Tengo la idea de que hubo un tiempo en que mi papá fumaba un montón. Recuerdo que fumaba faros y que a mí me gustaba el sabor del papel. Tengo una imagen en mi cabeza de él, sentado en un sillón de la casa, fumándose un cigarro. Esa vez mi hermana se acercó y le pidió que ya no volviera a fumar; desde entonces no lo ha hecho. Sin parches y sin terapias, lo único que se necesitó fue una petición de mi hermana. No sé qué tan pequeño era yo y no estoy seguro de si todo lo que creo recordar es cierto o si he inventado la historia en algún momento.

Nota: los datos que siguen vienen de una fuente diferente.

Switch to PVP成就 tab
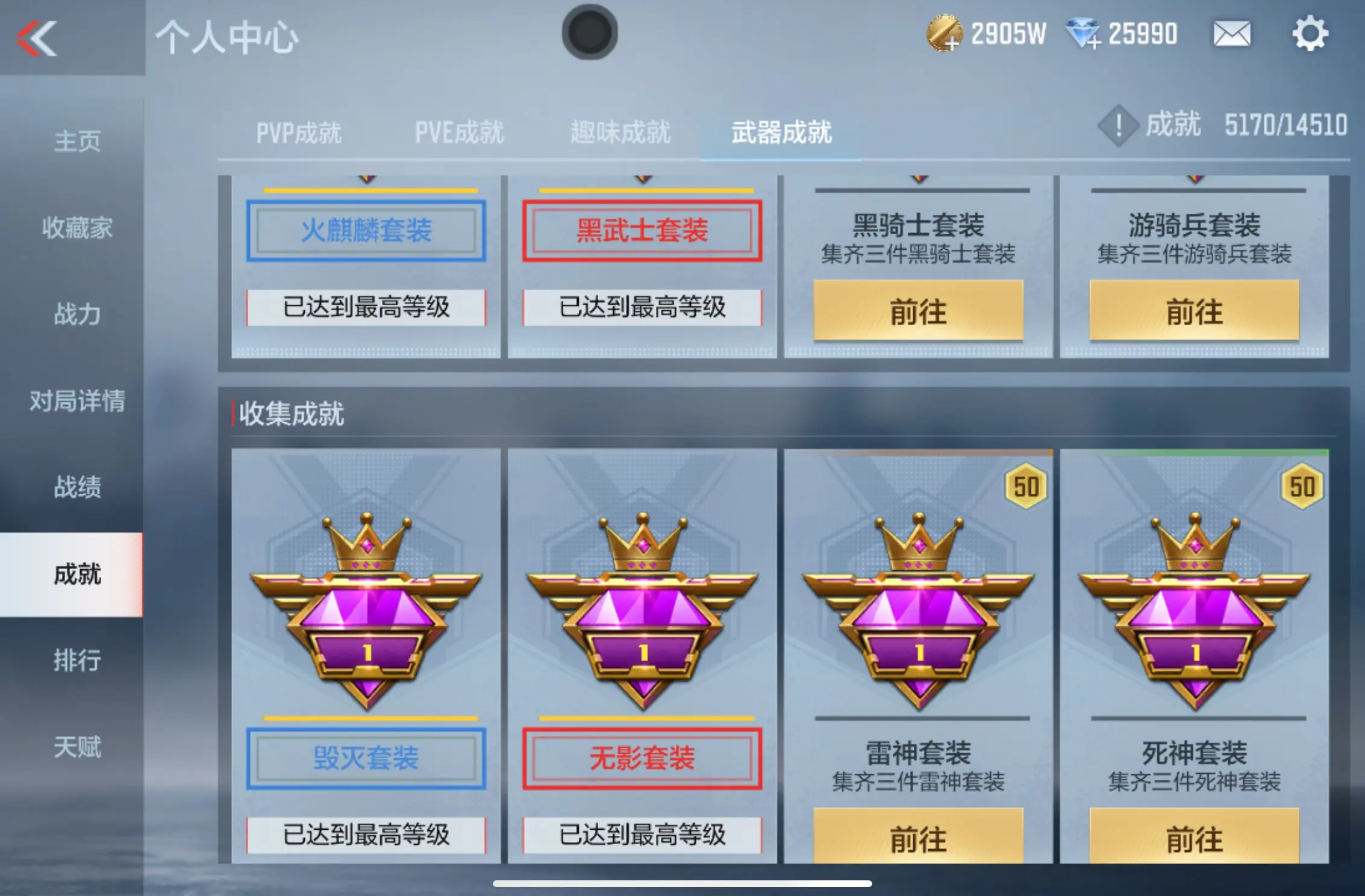 point(299,133)
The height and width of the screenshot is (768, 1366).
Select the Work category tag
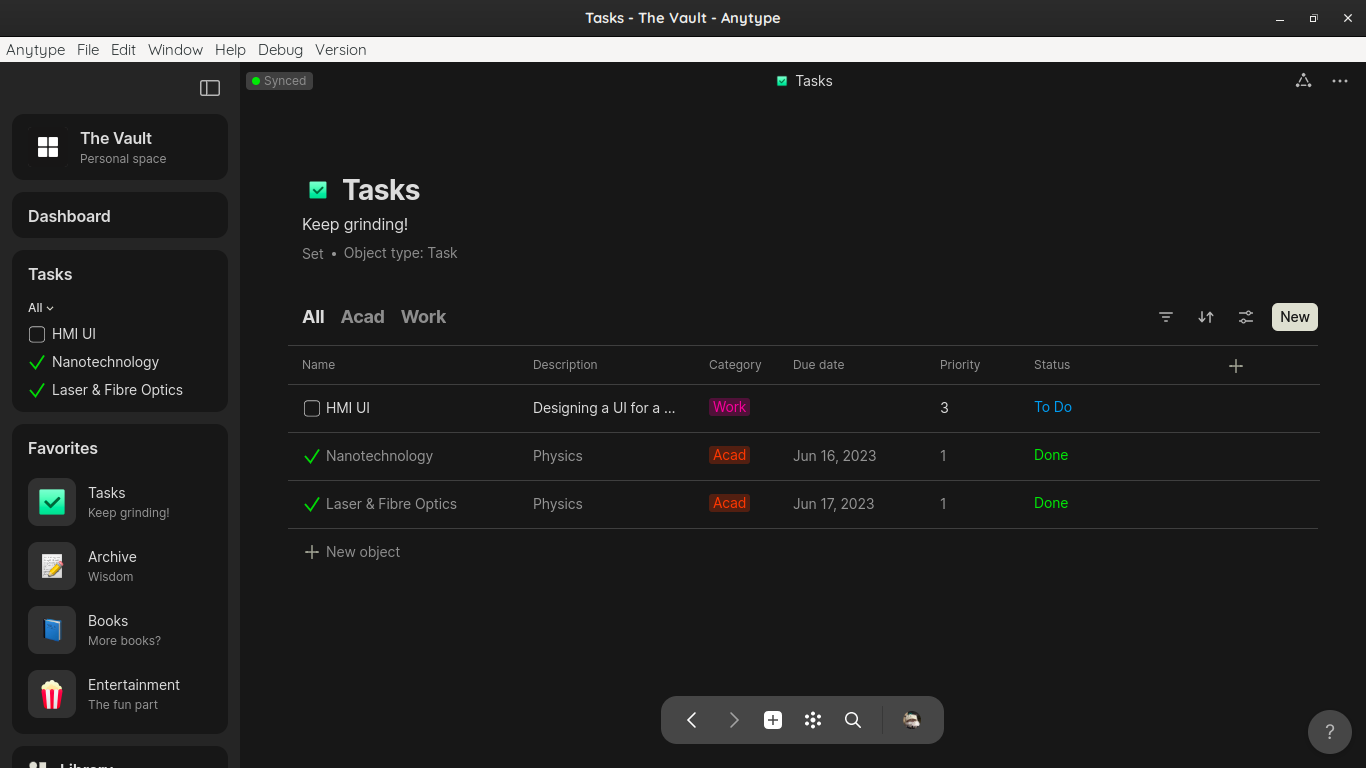[x=729, y=407]
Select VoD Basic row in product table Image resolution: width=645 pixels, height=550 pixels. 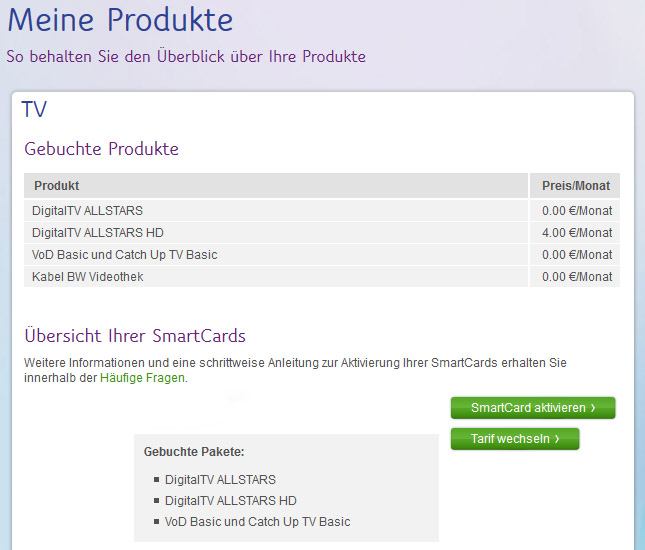click(x=125, y=255)
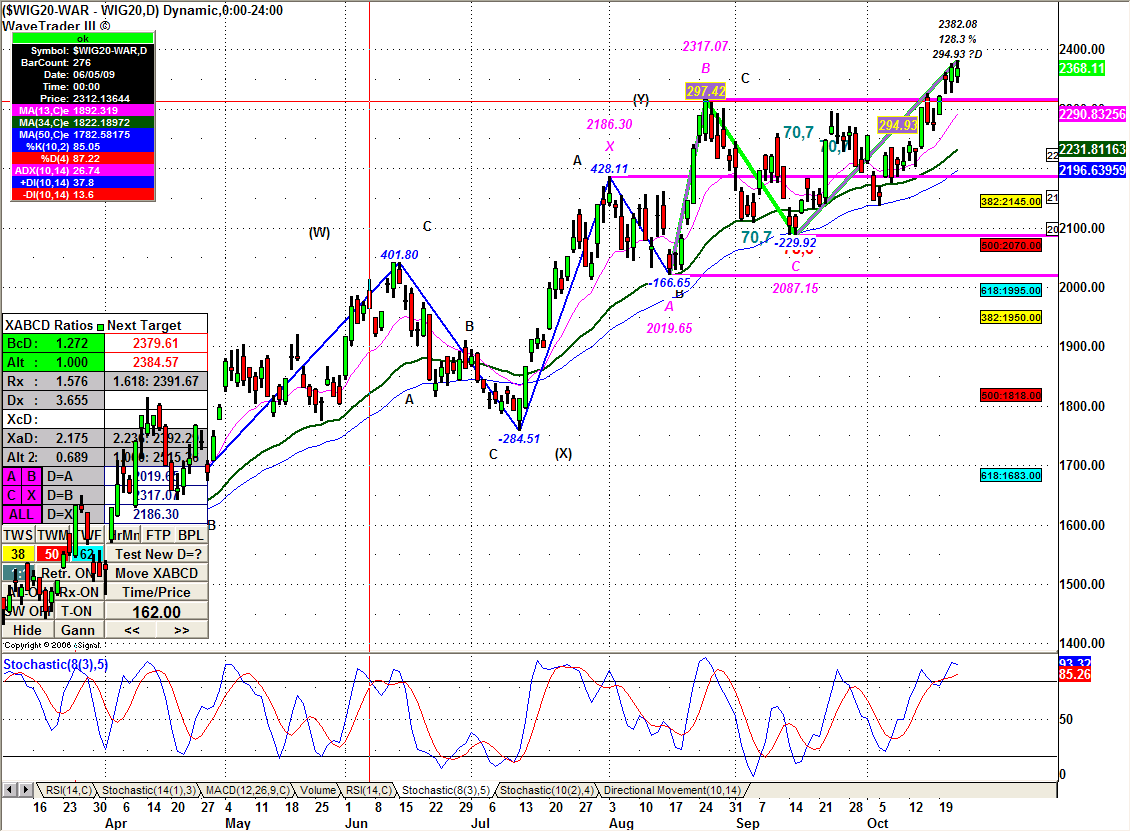
Task: Click the magenta C pattern-point button
Action: pos(13,495)
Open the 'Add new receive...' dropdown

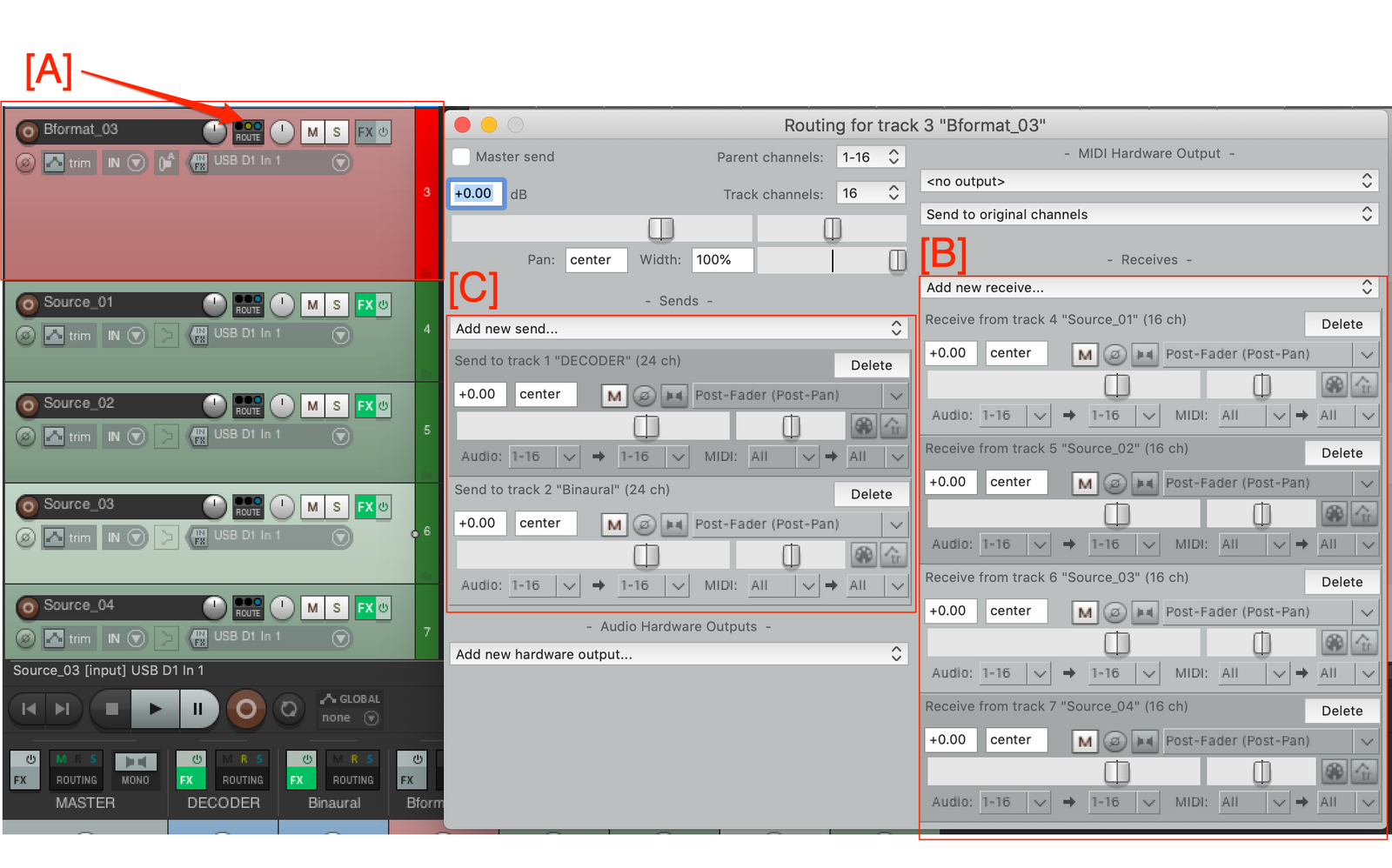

Cuando crecí un poco y pensaba en esto me parecía algo así como una hazaña. En la tele veía que dejar de fumar requería mucho esfuerzo, que siempre estabas de malas y que sólo se lograba con ayuda. Entonces veía a mi papá como poseedor de una voluntad inquebrantable, dueño de sí mismo y capaz de hacer cualquier cosa con sólo proponérselo.
No sé desde cuando, pero la voluntad me parece una de las características más deseables en mí. He logrado dominarme un muchas cosas pero sigo deseando ser como el hombre de acero que imaginaba en mi papá. La verdad es que no tengo intención de dejar de fumar definitivamente pero tengo algunas otras cosas en mente.